### Task statement
Nothing but the lines from the one containing "Stationary order Suppliers (1107, 1083)" to the end of the data should be returned, each exactly as written.

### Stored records

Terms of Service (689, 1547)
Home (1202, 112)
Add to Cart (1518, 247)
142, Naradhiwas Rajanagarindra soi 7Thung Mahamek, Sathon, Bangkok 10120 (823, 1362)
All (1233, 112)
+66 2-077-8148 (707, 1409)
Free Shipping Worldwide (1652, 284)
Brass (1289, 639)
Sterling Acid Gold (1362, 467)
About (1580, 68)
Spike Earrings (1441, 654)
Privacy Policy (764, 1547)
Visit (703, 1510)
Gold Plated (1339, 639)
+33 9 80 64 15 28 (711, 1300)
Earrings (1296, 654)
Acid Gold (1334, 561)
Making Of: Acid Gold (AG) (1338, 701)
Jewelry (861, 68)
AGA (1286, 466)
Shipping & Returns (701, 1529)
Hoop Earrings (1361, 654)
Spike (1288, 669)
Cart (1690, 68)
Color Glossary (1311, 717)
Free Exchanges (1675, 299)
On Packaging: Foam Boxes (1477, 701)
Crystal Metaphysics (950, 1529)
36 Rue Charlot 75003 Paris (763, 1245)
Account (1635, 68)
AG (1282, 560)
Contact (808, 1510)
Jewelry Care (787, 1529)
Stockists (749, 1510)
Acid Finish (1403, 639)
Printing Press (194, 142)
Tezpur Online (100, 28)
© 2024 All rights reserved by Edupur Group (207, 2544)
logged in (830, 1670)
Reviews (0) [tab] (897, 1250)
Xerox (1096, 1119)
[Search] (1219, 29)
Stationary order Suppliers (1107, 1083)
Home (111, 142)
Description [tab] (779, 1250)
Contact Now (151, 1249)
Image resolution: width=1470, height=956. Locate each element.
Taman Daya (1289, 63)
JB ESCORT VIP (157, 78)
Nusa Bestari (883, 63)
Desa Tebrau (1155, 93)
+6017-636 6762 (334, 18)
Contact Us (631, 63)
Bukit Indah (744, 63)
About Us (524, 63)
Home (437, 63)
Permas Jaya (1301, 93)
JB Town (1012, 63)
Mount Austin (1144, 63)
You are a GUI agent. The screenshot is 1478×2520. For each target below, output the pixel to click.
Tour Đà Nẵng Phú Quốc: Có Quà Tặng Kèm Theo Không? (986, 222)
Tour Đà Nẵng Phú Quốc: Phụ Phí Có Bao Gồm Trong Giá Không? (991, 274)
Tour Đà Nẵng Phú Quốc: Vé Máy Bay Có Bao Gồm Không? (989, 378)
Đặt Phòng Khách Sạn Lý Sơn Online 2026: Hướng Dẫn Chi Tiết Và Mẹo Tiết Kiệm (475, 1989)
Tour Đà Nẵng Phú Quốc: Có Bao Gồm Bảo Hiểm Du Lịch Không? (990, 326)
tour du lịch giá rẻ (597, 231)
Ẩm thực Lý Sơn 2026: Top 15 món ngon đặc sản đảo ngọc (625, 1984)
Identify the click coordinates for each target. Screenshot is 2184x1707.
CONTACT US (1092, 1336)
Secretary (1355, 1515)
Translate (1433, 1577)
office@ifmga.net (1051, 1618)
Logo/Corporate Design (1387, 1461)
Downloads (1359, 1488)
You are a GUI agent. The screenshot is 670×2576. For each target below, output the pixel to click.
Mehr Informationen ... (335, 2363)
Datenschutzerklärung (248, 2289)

### Task response
Stationary order Suppliers (1107, 1083)
Home (111, 142)
Description [tab] (779, 1250)
Contact Now (151, 1249)
Image resolution: width=1470, height=956. Locate each element.
Taman Daya (1289, 63)
JB ESCORT VIP (157, 78)
Nusa Bestari (883, 63)
Desa Tebrau (1155, 93)
+6017-636 6762 (334, 18)
Contact Us (631, 63)
Bukit Indah (744, 63)
About Us (524, 63)
Home (437, 63)
Permas Jaya (1301, 93)
JB Town (1012, 63)
Mount Austin (1144, 63)
You are a GUI agent. The screenshot is 1478×2520. For each target below, output the pixel to click.
Tour Đà Nẵng Phú Quốc: Có Quà Tặng Kèm Theo Không? (986, 222)
Tour Đà Nẵng Phú Quốc: Phụ Phí Có Bao Gồm Trong Giá Không? (991, 274)
Tour Đà Nẵng Phú Quốc: Vé Máy Bay Có Bao Gồm Không? (989, 378)
Đặt Phòng Khách Sạn Lý Sơn Online 2026: Hướng Dẫn Chi Tiết Và Mẹo Tiết Kiệm (475, 1989)
Tour Đà Nẵng Phú Quốc: Có Bao Gồm Bảo Hiểm Du Lịch Không? (990, 326)
tour du lịch giá rẻ (597, 231)
Ẩm thực Lý Sơn 2026: Top 15 món ngon đặc sản đảo ngọc (625, 1984)
Identify the click coordinates for each target. Screenshot is 2184x1707.
CONTACT US (1092, 1336)
Secretary (1355, 1515)
Translate (1433, 1577)
office@ifmga.net (1051, 1618)
Logo/Corporate Design (1387, 1461)
Downloads (1359, 1488)
You are a GUI agent. The screenshot is 670×2576. For each target below, output the pixel to click.
Mehr Informationen ... (335, 2363)
Datenschutzerklärung (248, 2289)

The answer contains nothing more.